◆ **REQUIREMENTS**:
Please turn every line of the items below into a Markdown table with two columns, "No." for the row number and "Text" for the line itself, skipping blank lines. Leave the pictures out of the table.

======

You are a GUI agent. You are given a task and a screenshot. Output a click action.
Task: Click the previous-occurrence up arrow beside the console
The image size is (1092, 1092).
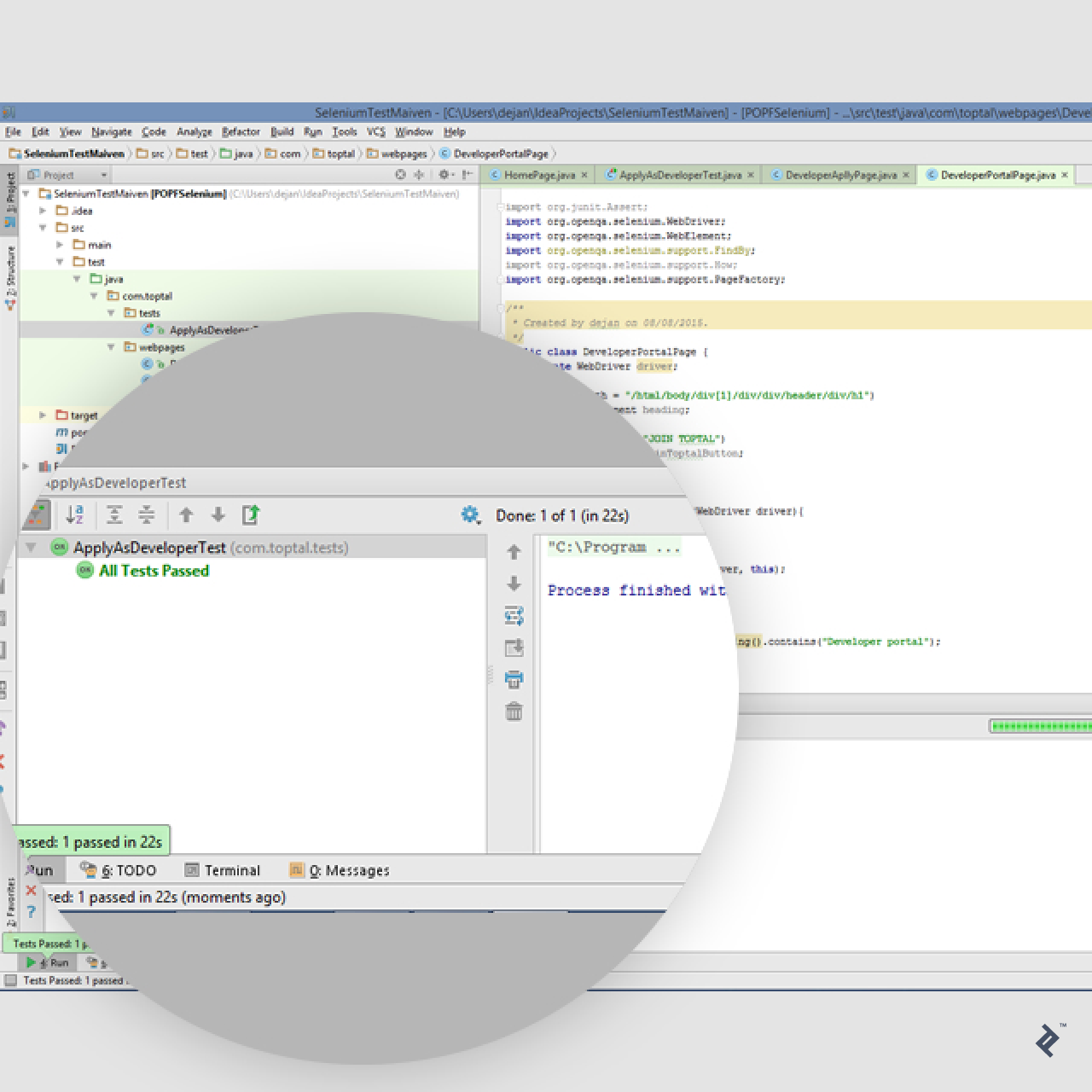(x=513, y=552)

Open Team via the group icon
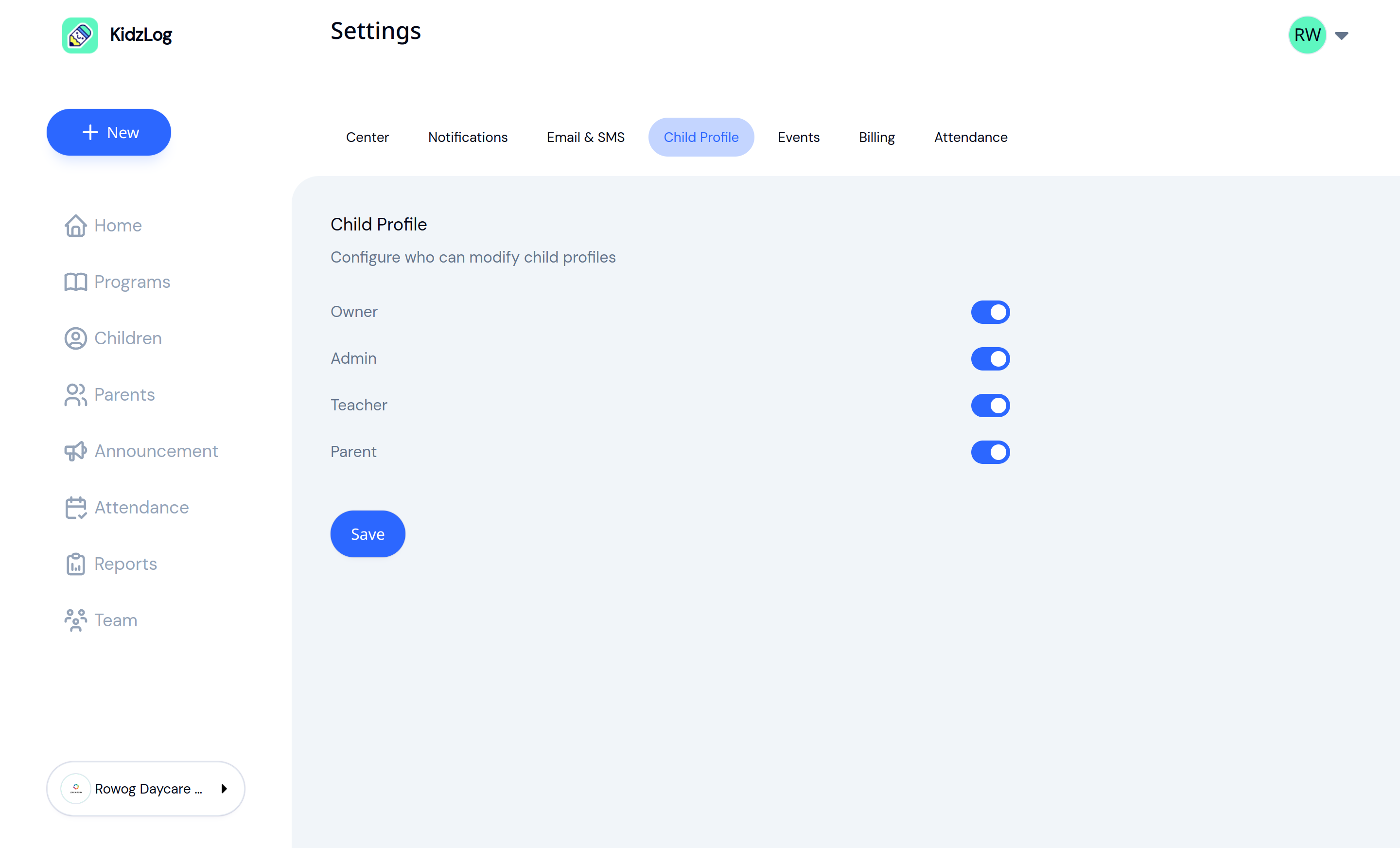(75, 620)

======

◆ **EXERCISE RESULT**:
| No. | Text |
|---|---|
| 1 | You are a GUI agent. You are given a task and a screenshot. Output a click action. |
| 2 | Task: Click the previous-occurrence up arrow beside the console |
| 3 | The image size is (1092, 1092). |
| 4 | (x=513, y=552) |
| 5 | Open Team via the group icon |
| 6 | (75, 620) |